- YOUR GOAL: Copy every entry exactly as it reads and exclude whatever pictures appear.

[Saved entries]
↓

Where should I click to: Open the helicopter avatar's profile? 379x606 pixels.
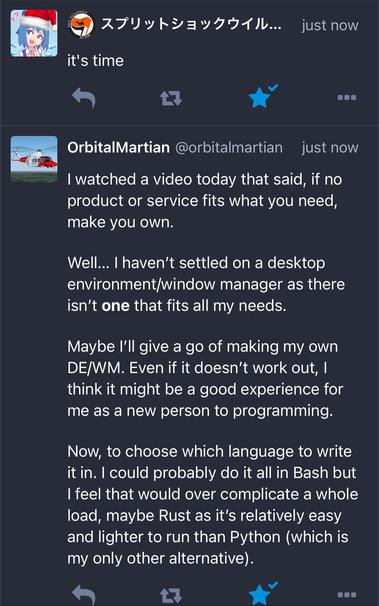point(34,159)
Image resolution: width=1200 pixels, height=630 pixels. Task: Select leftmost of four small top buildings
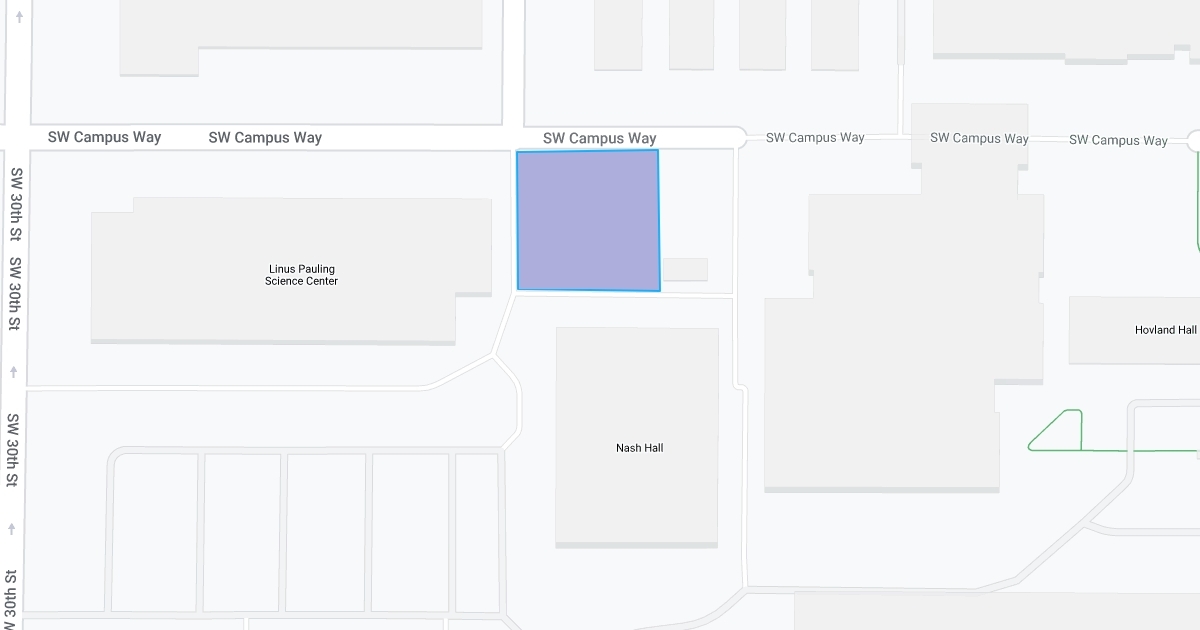[x=618, y=35]
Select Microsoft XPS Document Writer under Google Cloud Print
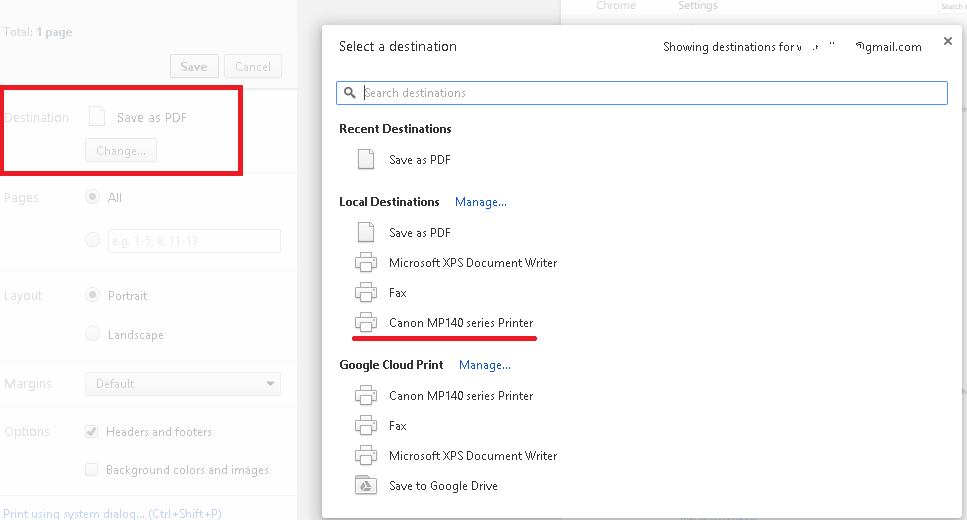The width and height of the screenshot is (967, 520). tap(473, 456)
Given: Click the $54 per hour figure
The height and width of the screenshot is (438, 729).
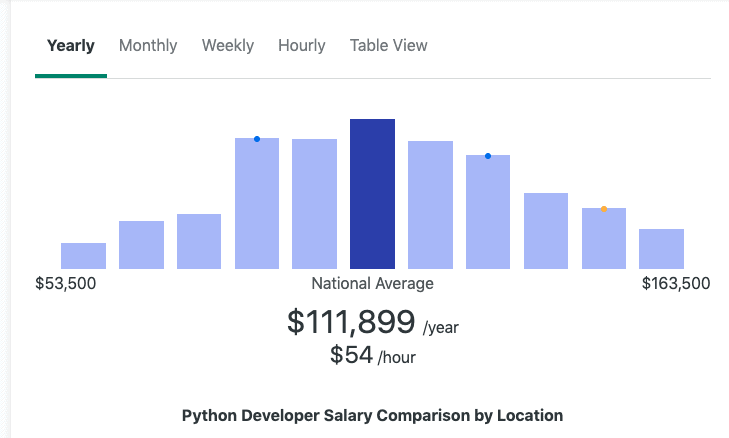Looking at the screenshot, I should point(351,354).

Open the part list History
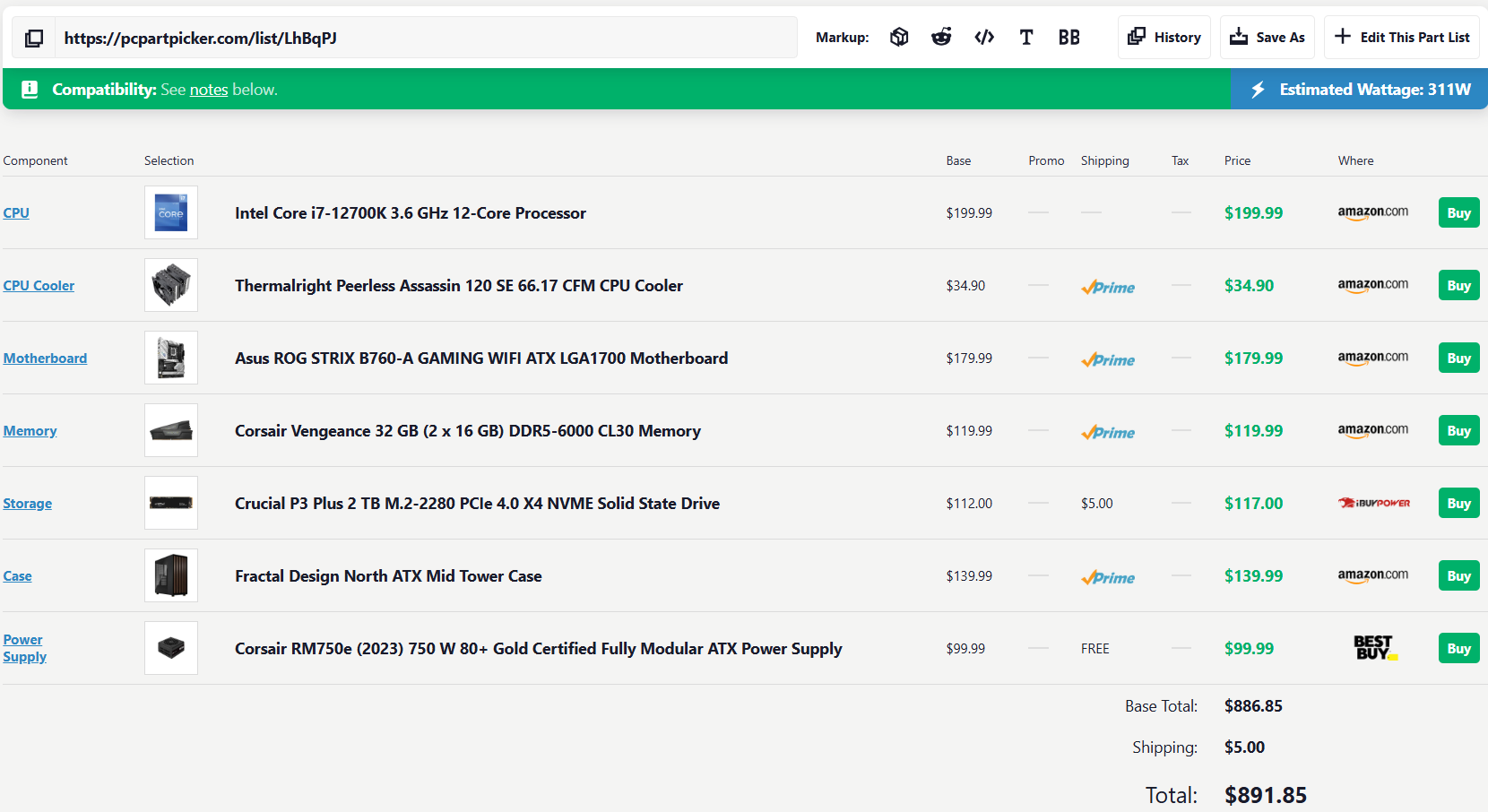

↑

- WORKED SOLUTION:
Where should I click to: Open the helicopter avatar's profile? 379x606 pixels.
point(34,159)
Image resolution: width=1200 pixels, height=630 pixels. Task: Select leftmost of four small top buildings
[x=618, y=35]
Select Microsoft XPS Document Writer under Google Cloud Print
The width and height of the screenshot is (967, 520). tap(473, 456)
Given: Click the $54 per hour figure
The height and width of the screenshot is (438, 729).
Looking at the screenshot, I should point(351,354).

Open the part list History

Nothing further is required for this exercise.